Welcome to Wikipedia. I have moved this down because new contributions to a talk page should go at the bottom, to keep the conversation in order.
No, sorry, Wikipedia cannot accept anything that is based only on your personal experience. The Wikipedia:Verifiability policy is summarised as "any material challenged or likely to be challenged must be attributed to a reliable, published source." The point of published is that a reader should, in principle, be able to check where Wikipedia's facts come from. Read the whole of WP:Verifiability, and also WP:No original research, which are two of the three fundamental content policies.
The third is WP:Neutral point of view, and you should be careful about that, too. As a member of the community, you have a WP:Conflict of interest in writing about them (see also the Wikipedia:Plain and simple conflict of interest guide, and should be careful not to write in a promotional style or to insert your own opinions. I'm sorry if all this seems discouraging, and gives you a lot to read, but Wikipedia is a neutral, factual encyclopedia and only an encyclopedia, and has to resist attempts to turn it into anything else. Regards, JohnCD (talk) 07:02, 7 May 2015 (UTC)[reply]
I understand all of the precautions you and your site has taken to make sure the information posted here is reliable, unbiased and well, encyclopedic. Would you consider information that has been collected by members of the Otherkin Community and either published in books, or posted on websites and our own yahoo groups coming from "a reliable published source"? (Me being careful to avoid "promotional" and "my or singular opinions" but rather the COLLECTIVE AND AGREED UPON INFORMATION that WE as the Otherkin Community Define Ourselves as. You see, when I read the Wikipedia page on "Otherkin", I found it, vague, confused, presumptive, judgmental, and found a lot of "guess work" by "scholars" that based statements "what we SEEM TO BE" not what we are! Some of the information was misleading, some of it was (honestly) offensive, and some of it was just plain incorrect!! This is what moved me to want to edit the page. I will say it again (but I CANNOT EMPHASIZE THIS ENOUGH!) The definition of "What is Otherkin?" is (in retrospect) a collaborative effort of the community itself to discover what we all have in common (this concept & feeling of "OTHER-ness). I can give you references of collective memories of over a dozen and more individual Otherkin that remembered THE SAME PLACES, MAGICKS, HISTORY, SPECIES, AND EVEN LANGUAGES. If you allow me to edit this page, I will do my utmost to stay Neutral, site ALL of my resources, and do not write in a promotional manner, or insert my own or any singular opinion. These are OBSERVATIONS OF A COMMUNITY I just happen to be a part of. If you wish, if you allow me to edit the page, I will send you the changes before I post them to the website, so you can see for yourself whether or not my additions (etc) meet you rules and approval. Hopefully some of it will. But if not all of it does, just let me know which part sounds "wrong" and I'll correct it. Or whatever is needed. I really want to do this right. By Wikipedia, and by the Otherkin Community (of which there are literally thousands of us across the globe!). Thank you {{24.156.62.69 (talk) 00:32, 11 May 2015 (UTC)}}[reply]

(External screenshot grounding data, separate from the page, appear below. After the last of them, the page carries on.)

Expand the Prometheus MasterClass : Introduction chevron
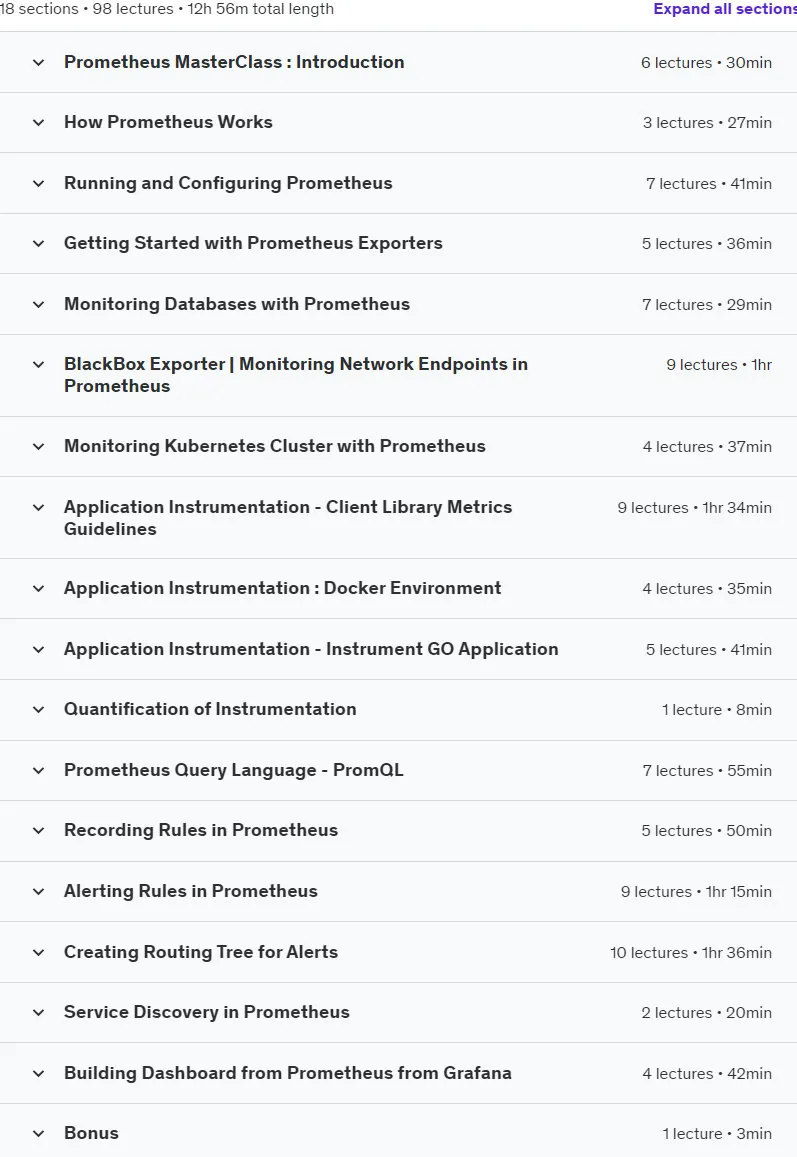This screenshot has width=797, height=1157. pyautogui.click(x=38, y=63)
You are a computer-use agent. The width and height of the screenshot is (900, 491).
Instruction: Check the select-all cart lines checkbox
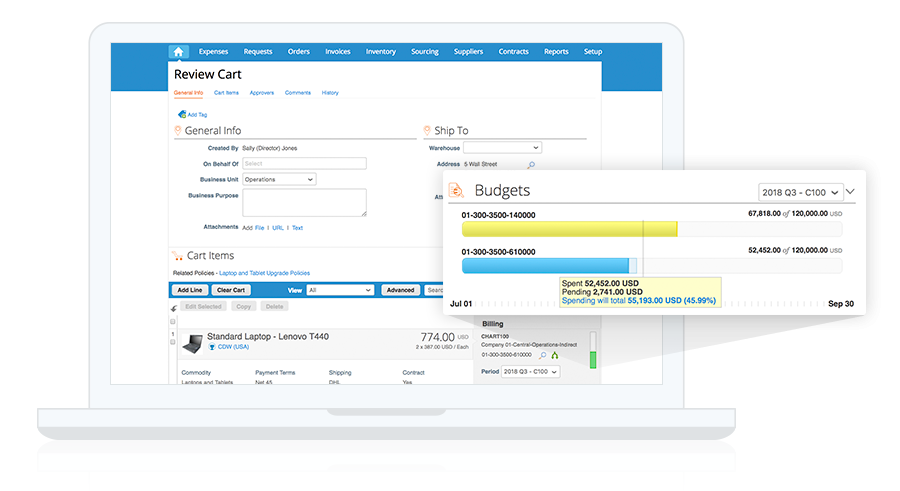(174, 321)
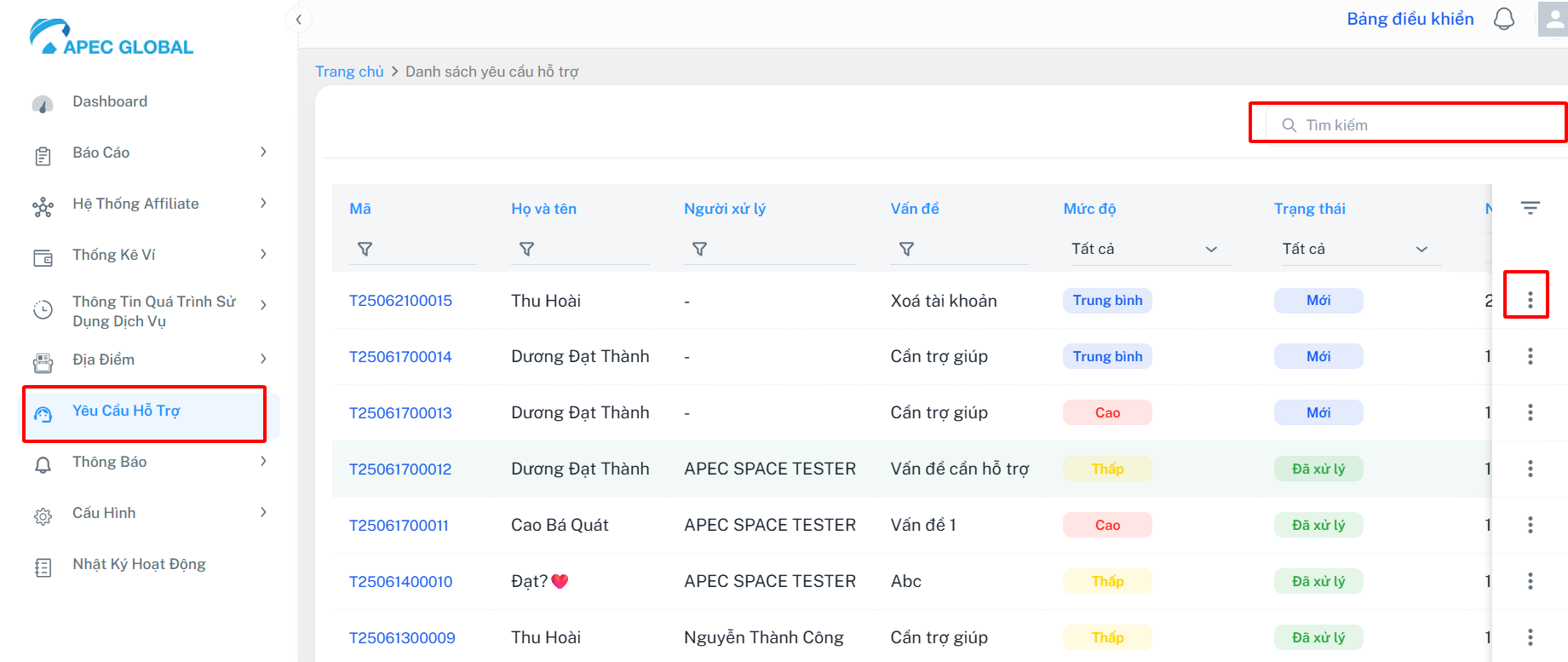Click the notification bell icon
This screenshot has width=1568, height=662.
[x=1504, y=20]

Whether the books you mention would be considered reliable sources would depend on the details: Who was the author, who the publisher? If it's a sociology textbook published by, say, Cambridge University Press, it would certainly be considered reliable. If it's a self-help book published by a publisher specialized in esoterica, that would be more dubious. And if it's self-published, it would probably not be considered reliable. "Websites" similarly aren't all the same; Yahoo Groups, for example, are not subject to meaningful editorial oversight and would not be considered reliable. See WP:Identifying reliable sources on how Wikipedia judges such things.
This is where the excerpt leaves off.